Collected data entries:
○ ○ ○ ○ ○ ○ ○

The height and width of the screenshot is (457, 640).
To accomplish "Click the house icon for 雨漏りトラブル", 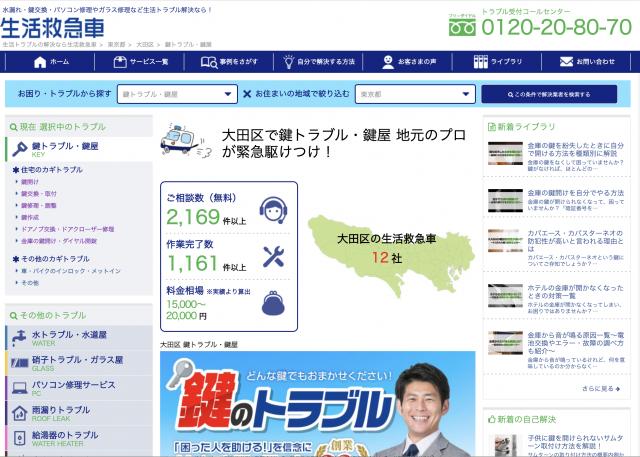I will (x=17, y=412).
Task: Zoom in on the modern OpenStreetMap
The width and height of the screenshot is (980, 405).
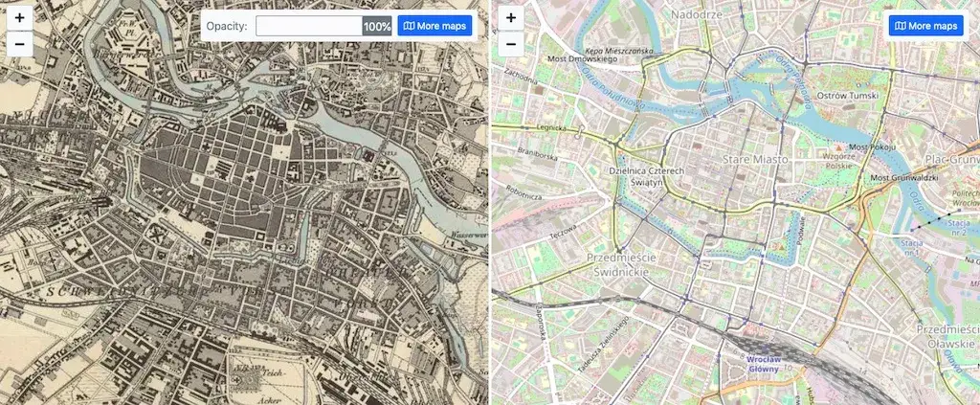Action: click(x=511, y=17)
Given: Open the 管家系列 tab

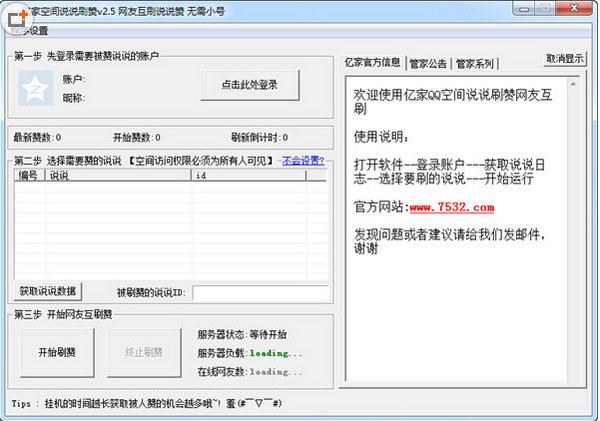Looking at the screenshot, I should click(475, 63).

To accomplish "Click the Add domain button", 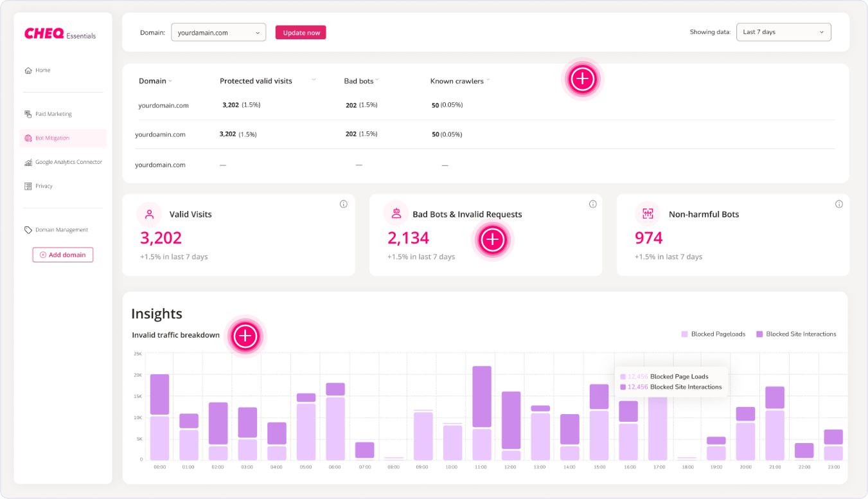I will [62, 255].

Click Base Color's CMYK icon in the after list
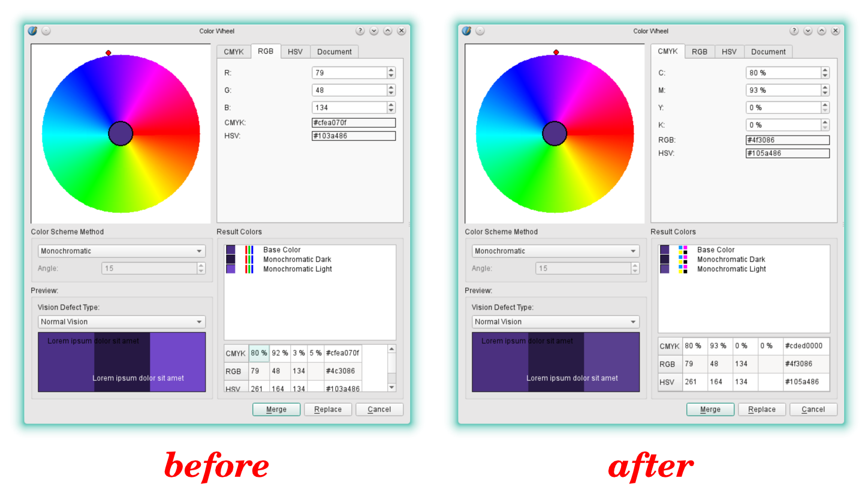(x=683, y=249)
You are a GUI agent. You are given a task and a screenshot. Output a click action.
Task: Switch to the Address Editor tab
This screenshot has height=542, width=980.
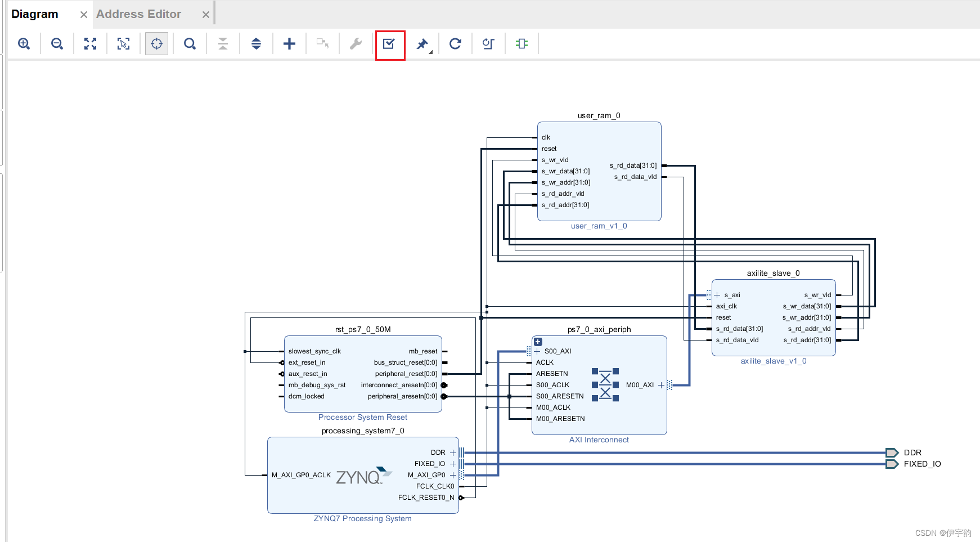pyautogui.click(x=138, y=14)
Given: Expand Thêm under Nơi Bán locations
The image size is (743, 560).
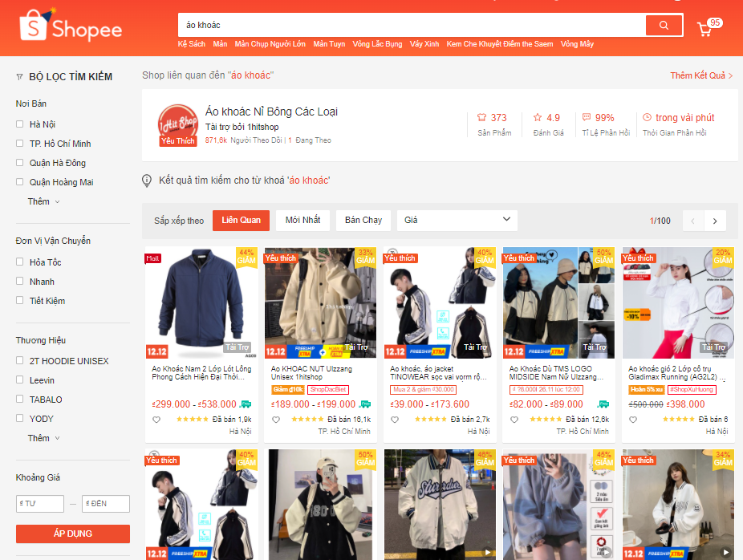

○ ○ ○ ○ ○ ○ ○

→ **WHAT THE EXERCISE ASKS**
Repeat exactly the lines from the one containing "This screenshot has height=542, width=980." through the last line of the records above, both included, and leave out the pictures.

→ **SOLUTION**
This screenshot has height=542, width=980.
pyautogui.click(x=138, y=14)
Given: Expand Thêm under Nơi Bán locations
The image size is (743, 560).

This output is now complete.